Bolyai was born in the Transylvanian town of Klausenburg, then part of the Habsburg Empire (now Cluj-Napoca in Romania), the son of Zsuzsanna Benkö and the well-known mathematician Farkas Bolyai.

Contents

Life

By the age of 13, he had mastered calculus and other forms of analytical mechanics, receiving instruction from his father. He studied at the Royal Engineering College in Vienna from 1818 to 1822. He became so obsessed with Euclid's parallel postulate that his father wrote to him: "For God's sake, I beseech you, give it up. Fear it no less than sensual passions because it too may take all your time and deprive you of your health, peace of mind and happiness in life". János, however, persisted in his quest and eventually came to the conclusion that the postulate is independent of the other axioms of geometry and that different consistent geometries can be constructed on its negation.
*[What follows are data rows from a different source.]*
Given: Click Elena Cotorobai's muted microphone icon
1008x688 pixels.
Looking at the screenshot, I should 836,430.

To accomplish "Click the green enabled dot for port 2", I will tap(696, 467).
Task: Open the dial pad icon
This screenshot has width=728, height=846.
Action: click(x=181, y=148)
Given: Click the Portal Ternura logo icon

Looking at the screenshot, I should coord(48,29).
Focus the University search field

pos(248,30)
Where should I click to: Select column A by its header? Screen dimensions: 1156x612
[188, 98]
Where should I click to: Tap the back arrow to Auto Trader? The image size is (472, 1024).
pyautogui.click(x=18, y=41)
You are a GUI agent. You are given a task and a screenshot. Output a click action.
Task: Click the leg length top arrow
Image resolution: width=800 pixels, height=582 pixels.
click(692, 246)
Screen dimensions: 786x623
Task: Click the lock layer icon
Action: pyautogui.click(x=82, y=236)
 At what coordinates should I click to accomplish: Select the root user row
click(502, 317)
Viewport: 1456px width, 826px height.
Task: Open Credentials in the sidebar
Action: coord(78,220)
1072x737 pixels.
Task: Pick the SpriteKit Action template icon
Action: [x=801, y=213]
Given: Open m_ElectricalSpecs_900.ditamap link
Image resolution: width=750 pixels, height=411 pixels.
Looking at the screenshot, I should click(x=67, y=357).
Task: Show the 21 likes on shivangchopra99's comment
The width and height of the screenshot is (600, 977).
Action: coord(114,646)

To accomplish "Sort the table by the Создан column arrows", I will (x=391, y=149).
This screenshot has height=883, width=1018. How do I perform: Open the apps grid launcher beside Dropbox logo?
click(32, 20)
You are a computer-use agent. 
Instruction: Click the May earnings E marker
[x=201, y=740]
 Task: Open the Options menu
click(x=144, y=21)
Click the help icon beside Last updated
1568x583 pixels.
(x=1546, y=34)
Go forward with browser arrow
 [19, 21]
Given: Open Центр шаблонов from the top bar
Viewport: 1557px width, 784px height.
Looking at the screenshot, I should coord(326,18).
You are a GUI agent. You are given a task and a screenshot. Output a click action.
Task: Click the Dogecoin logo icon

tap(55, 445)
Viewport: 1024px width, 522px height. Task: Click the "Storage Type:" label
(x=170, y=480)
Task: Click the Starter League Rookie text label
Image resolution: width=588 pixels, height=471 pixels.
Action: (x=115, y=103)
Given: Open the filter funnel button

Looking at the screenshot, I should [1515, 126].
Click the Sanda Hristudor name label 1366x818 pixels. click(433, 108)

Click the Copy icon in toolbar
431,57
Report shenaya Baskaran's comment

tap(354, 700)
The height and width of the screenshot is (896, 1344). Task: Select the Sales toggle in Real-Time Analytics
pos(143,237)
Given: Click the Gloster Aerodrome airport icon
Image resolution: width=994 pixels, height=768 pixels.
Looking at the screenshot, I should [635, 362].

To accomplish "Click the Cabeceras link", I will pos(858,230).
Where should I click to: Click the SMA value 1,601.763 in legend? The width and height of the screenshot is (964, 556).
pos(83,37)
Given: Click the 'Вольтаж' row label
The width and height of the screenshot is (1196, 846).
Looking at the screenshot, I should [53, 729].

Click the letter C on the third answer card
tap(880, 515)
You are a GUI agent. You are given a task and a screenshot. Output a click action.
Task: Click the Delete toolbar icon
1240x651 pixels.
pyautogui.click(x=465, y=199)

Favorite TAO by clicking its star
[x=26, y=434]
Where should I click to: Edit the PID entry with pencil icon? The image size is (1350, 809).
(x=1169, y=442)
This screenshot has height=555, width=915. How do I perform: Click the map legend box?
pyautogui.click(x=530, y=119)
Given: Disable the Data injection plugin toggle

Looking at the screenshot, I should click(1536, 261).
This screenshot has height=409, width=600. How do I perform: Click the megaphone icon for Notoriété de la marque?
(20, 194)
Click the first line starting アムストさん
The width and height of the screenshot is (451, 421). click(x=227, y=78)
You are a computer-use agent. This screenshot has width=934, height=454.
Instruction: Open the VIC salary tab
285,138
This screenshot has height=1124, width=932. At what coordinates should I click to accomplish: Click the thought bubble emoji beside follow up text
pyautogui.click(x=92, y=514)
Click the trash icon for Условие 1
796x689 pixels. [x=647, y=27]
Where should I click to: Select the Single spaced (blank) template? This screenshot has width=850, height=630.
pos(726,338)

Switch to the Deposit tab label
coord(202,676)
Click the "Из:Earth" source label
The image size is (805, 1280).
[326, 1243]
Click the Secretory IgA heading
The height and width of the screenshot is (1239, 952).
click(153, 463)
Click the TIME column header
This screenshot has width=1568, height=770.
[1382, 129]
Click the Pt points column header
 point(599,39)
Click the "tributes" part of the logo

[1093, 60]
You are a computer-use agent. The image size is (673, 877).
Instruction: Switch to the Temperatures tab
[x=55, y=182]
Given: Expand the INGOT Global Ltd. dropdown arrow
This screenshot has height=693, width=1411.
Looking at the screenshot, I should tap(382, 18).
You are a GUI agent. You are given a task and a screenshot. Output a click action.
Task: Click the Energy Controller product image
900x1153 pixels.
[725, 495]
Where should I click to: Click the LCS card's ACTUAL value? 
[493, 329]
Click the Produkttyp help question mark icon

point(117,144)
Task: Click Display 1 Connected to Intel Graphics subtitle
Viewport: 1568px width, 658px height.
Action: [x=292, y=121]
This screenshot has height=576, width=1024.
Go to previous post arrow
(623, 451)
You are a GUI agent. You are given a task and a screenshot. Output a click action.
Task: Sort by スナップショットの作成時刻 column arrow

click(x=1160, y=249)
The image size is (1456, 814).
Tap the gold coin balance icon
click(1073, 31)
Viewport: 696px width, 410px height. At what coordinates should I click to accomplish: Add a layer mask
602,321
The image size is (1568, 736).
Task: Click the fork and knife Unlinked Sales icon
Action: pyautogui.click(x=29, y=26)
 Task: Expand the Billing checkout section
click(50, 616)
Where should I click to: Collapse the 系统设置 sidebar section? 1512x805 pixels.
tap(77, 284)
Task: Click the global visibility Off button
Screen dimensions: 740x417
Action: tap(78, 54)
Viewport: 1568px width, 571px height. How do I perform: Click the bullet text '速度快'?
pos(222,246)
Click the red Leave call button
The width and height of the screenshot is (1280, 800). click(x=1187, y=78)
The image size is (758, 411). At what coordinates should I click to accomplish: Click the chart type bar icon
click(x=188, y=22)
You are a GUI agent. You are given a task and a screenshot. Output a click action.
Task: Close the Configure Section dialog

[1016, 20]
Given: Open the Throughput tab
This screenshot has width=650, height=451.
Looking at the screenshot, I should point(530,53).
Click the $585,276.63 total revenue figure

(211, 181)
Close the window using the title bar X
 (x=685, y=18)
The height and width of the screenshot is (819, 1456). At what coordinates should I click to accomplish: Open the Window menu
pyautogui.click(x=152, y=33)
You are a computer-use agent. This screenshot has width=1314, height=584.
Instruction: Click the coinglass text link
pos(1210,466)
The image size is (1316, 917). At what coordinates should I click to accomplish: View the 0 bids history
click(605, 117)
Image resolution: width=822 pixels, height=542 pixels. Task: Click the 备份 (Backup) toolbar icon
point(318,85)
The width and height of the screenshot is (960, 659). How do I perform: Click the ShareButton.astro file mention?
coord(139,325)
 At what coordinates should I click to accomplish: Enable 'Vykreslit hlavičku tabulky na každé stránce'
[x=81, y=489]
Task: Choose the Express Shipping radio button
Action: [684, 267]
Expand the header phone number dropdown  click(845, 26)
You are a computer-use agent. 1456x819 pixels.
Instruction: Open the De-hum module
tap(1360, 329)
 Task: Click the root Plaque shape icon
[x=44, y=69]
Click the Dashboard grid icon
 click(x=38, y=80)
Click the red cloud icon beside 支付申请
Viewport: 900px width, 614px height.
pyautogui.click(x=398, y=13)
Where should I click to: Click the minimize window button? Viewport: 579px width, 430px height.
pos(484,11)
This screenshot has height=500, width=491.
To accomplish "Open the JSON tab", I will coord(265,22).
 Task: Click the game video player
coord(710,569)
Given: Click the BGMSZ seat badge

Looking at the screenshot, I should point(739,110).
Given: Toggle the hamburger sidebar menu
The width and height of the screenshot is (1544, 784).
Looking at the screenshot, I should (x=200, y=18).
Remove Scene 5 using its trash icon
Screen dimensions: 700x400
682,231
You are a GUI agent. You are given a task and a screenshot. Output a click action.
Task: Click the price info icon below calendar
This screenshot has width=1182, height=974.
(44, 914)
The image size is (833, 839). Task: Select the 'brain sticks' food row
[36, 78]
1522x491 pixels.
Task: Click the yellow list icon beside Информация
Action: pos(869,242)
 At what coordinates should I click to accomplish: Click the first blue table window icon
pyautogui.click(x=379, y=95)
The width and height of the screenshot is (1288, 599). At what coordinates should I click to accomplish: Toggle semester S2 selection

He wrote to his father: "Out of nothing I have created a strange new universe".[1] Between 1820 and 1823 he prepared a treatise on a complete system of non-Euclidean geometry. Bolyai's work was published in 1832 as an appendix to a mathematics textbook by his father.

Gauss, on reading the Appendix, wrote to a friend saying "I regard this young geometer Bolyai as a genius of the first order". In 1848 Bolyai discovered not only that Lobachevsky had published a similar piece of work in 1829, but also a generalization of this theory. As far as is known, Lobachevsky published his work a few years earlier than Bolyai, but it contained only hyperbolic geometry. Bolyai and Lobachevsky did not know each other or each other's works.

Other work

In addition to his work in the geometry, Bolyai developed a rigorous geometric concept of complex numbers as ordered pairs of real numbers. Although he never published more than the 24 pages of the Appendix, he left more than 20,000 pages of mathematical manuscripts when he died. These can now be found in the Bolyai-Teleki library in Târgu-Mureş, where Bolyai died.

He was an accomplished polyglot speaking nine foreign languages, including Chinese and Tibetan. He learned the violin and performed in Vienna. No original portrait of Bolyai survives. An unauthentic picture appears in some encyclopedias and on a Hungarian postage stamp.